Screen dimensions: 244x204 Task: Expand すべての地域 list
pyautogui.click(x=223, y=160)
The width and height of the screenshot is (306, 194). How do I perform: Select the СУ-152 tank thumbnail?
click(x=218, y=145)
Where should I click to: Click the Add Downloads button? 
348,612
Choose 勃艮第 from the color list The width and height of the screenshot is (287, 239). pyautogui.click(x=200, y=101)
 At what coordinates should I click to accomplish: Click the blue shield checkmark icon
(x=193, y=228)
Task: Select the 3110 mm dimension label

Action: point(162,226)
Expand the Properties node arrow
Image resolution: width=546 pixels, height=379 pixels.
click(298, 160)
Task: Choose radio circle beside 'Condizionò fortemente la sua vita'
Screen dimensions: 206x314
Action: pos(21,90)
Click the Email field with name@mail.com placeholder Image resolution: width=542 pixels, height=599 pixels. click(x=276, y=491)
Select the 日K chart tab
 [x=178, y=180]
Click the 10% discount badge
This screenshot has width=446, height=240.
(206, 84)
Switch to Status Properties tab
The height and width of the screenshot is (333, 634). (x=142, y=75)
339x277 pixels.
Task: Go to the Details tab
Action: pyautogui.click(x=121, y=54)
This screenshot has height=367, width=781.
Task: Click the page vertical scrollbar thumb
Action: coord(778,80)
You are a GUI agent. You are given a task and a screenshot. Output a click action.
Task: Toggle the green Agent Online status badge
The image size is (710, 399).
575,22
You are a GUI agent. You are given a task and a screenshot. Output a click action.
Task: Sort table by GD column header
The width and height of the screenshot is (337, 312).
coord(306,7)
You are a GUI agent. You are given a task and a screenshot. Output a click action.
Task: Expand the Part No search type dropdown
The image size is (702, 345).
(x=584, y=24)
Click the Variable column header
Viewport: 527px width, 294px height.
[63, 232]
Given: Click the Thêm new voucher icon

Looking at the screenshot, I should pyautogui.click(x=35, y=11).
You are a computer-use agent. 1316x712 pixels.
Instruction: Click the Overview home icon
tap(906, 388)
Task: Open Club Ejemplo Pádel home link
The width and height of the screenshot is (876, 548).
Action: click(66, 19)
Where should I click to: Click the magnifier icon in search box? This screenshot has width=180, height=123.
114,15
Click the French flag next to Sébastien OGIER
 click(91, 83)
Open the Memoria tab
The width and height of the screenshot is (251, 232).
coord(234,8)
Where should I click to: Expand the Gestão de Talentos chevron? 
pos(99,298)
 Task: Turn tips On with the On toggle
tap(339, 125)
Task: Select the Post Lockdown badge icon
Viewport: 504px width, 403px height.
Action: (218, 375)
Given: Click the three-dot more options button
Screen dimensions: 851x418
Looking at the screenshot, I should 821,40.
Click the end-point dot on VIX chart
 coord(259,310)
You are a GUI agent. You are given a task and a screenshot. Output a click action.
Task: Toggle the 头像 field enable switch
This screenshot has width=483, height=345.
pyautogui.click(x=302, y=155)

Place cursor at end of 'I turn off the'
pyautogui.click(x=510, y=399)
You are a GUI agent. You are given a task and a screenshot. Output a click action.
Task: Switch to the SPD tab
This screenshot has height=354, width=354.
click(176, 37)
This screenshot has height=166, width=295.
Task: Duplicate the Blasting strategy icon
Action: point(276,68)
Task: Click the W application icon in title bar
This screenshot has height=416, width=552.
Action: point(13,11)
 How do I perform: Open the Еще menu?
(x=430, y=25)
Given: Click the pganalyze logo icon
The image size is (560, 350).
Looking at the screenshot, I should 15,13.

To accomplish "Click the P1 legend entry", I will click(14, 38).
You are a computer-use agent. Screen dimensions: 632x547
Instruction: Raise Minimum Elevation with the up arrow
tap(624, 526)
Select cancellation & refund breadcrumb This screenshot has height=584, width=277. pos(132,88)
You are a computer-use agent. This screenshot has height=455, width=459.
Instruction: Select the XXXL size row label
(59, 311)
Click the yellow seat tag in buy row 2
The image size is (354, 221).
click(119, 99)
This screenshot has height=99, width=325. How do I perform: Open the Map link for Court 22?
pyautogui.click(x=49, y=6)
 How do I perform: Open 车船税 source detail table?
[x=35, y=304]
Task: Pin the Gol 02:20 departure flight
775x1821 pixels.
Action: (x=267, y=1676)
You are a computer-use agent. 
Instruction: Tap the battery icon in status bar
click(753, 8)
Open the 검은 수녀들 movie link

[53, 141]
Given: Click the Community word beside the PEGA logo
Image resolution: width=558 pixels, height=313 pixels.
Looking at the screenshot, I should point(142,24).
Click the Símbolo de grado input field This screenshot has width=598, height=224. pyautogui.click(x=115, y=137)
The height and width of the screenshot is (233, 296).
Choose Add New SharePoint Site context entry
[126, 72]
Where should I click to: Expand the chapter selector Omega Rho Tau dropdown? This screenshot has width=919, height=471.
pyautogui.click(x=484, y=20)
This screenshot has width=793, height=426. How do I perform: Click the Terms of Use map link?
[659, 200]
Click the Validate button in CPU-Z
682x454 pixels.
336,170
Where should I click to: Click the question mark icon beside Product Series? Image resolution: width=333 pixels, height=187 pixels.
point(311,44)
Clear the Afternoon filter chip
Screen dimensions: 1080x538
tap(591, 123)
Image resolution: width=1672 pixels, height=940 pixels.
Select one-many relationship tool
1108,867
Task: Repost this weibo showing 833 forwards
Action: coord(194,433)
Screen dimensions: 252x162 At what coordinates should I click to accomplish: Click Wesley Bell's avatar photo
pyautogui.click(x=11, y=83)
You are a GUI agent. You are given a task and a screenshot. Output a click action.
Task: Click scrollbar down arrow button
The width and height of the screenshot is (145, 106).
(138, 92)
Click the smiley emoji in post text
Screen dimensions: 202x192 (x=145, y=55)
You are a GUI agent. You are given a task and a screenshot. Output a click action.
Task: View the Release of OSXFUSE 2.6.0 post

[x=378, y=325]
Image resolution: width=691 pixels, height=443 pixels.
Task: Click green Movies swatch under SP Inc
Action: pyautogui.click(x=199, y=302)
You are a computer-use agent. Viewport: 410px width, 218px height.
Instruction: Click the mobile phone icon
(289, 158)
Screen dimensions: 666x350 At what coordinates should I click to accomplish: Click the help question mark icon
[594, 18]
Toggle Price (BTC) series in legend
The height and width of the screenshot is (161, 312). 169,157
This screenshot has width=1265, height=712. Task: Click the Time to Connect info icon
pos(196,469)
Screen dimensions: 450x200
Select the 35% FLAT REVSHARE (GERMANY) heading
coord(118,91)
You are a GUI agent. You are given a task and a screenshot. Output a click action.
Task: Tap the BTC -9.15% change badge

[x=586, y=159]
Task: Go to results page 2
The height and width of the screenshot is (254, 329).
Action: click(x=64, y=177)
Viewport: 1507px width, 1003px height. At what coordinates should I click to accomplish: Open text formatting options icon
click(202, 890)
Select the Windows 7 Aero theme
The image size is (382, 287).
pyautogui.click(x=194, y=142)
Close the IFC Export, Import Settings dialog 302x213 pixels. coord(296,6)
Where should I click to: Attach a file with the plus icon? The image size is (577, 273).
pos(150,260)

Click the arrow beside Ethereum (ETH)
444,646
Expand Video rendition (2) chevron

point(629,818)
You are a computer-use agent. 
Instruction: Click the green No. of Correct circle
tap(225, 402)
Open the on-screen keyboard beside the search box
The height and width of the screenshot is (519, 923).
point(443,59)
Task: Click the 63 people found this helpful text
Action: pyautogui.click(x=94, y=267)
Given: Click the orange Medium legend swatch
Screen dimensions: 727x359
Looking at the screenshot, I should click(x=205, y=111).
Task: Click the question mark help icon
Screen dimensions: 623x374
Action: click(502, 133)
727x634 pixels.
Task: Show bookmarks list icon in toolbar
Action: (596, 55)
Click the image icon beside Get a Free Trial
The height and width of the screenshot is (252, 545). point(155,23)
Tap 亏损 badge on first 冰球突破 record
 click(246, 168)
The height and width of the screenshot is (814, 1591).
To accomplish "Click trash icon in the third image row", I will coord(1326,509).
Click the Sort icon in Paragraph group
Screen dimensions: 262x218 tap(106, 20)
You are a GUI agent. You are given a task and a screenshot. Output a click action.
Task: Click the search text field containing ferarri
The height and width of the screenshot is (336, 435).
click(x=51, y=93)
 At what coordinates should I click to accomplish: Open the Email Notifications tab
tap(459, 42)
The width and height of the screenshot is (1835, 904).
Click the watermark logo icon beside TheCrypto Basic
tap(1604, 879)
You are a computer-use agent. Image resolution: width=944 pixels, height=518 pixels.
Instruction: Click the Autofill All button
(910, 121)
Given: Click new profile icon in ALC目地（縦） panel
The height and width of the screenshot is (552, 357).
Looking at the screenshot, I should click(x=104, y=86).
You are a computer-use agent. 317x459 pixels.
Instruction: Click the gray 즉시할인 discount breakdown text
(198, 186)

-.-.-

- _REQUIRED WORK_:
Every line in the data that holds "will" should be copied out.

- _THE ANSWER_:
To accomplish "Click the P1 legend entry", I will click(14, 38).
To accomplish "Click trash icon in the third image row", I will coord(1326,509).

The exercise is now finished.